__PASSAGE FOR REVIEW__.
==========

Three-dimensional Left Ventricular Volume Assessment and Strain Technique
An increasing availability of 3-dimensional echocardiography in operating rooms and continued skills improvement in 2-dimensional echocardiography by anesthesiologists can facilitate the acquisition of a single volume measurement that suffices to calculate multiple volumes and ejection fraction, even more easily with the current availability of real-time imaging. This echocardiography modality is more accessible in larger academic institutions with double-boarded faculty in cardiac anesthesiology and critical care medicine. However, this application in the clinical practice is invaluable, given the challenging clinical scenarios pertinent to that particular practice.66 Tissue Doppler imaging, strain, strain rate, and speckle tracking facilitate a comprehensive evaluation of systolic and diastolic biventricular function. For instance, these modalities have shown better characterization with prognostic implications in patients with septic shock, acute right ventricular syndrome, and perioperative diastolic dysfunction.67–71 Cardiovascular events continue representing the main cause of major adverse postoperative events, perioperative mortality, and disability; therefore, further research in this field might have substantial implications in perioperative medicine.72–74
Continuous Automated Tracking of the Inferior Vena Cava Diameter
Recent evidence from Belmont et al75 describes a potential use of an automated technique to continuously track the diameter of the inferior vena cava with ultrasound overtime that can be a foundation for future automated measures for perioperative ultrasound. It can be a very practical application as a real-time monitor for volume status and even fluid responsiveness.

==========

__Stored data entries__.
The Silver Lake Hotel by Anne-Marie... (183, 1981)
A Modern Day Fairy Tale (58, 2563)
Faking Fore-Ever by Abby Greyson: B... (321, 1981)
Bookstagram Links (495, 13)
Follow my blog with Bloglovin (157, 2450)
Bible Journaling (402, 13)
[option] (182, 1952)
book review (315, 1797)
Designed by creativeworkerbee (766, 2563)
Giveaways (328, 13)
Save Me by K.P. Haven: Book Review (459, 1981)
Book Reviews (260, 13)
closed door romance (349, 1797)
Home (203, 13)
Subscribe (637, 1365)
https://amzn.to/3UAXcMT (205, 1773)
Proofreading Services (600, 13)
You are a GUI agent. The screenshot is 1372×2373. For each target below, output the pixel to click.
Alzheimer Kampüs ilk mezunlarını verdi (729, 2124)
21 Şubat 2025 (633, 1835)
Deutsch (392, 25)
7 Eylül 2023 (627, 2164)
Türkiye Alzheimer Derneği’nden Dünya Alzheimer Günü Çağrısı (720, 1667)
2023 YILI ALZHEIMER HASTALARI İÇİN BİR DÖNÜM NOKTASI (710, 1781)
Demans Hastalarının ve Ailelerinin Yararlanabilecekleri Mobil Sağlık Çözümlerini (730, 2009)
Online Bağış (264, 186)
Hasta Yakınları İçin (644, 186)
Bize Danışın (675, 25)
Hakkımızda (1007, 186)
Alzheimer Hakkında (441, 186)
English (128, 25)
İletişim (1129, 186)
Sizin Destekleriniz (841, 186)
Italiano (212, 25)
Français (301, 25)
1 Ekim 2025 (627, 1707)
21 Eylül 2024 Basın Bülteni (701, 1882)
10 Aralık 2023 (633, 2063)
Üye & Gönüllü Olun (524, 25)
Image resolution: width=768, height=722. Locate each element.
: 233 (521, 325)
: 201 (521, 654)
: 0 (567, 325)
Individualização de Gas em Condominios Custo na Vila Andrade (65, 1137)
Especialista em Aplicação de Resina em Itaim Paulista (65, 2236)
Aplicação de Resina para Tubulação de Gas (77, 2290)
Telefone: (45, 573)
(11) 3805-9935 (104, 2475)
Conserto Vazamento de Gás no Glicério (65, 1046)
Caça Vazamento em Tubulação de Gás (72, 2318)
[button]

==========

__WHAT TO PRODUCE__.
Carry on the passage about perioperative ultrasound techniques from where it stops.

__WRITTEN RESPONSE__.
CCE is a powerful screening, diagnostic, and monitoring tool in the hands of experienced and knowledgeable practitioners. Hence, keeping patient safety and quality of care in mind, it is imperative that anesthesiologists and perioperative physicians gain the necessary competence and proficiency before their routine performance of CCE examinations. An appropriate competency in CCE should include quantitative echocardiography and interchangeable application of TTE and TEE depending on indications in the perioperative setting. As a new research agenda evolves and a new national board CCE examination/certification process continues, the anesthesiology community will still need to seek requirements for final credentialing in CCE. Certainly, this is a unique opportunity to adopt appropriate training for future improvement in perioperative clinical care and strengthen the current research agenda in CCE. Thus, can anesthesiologists embrace this paradigm shift? The time to act is now!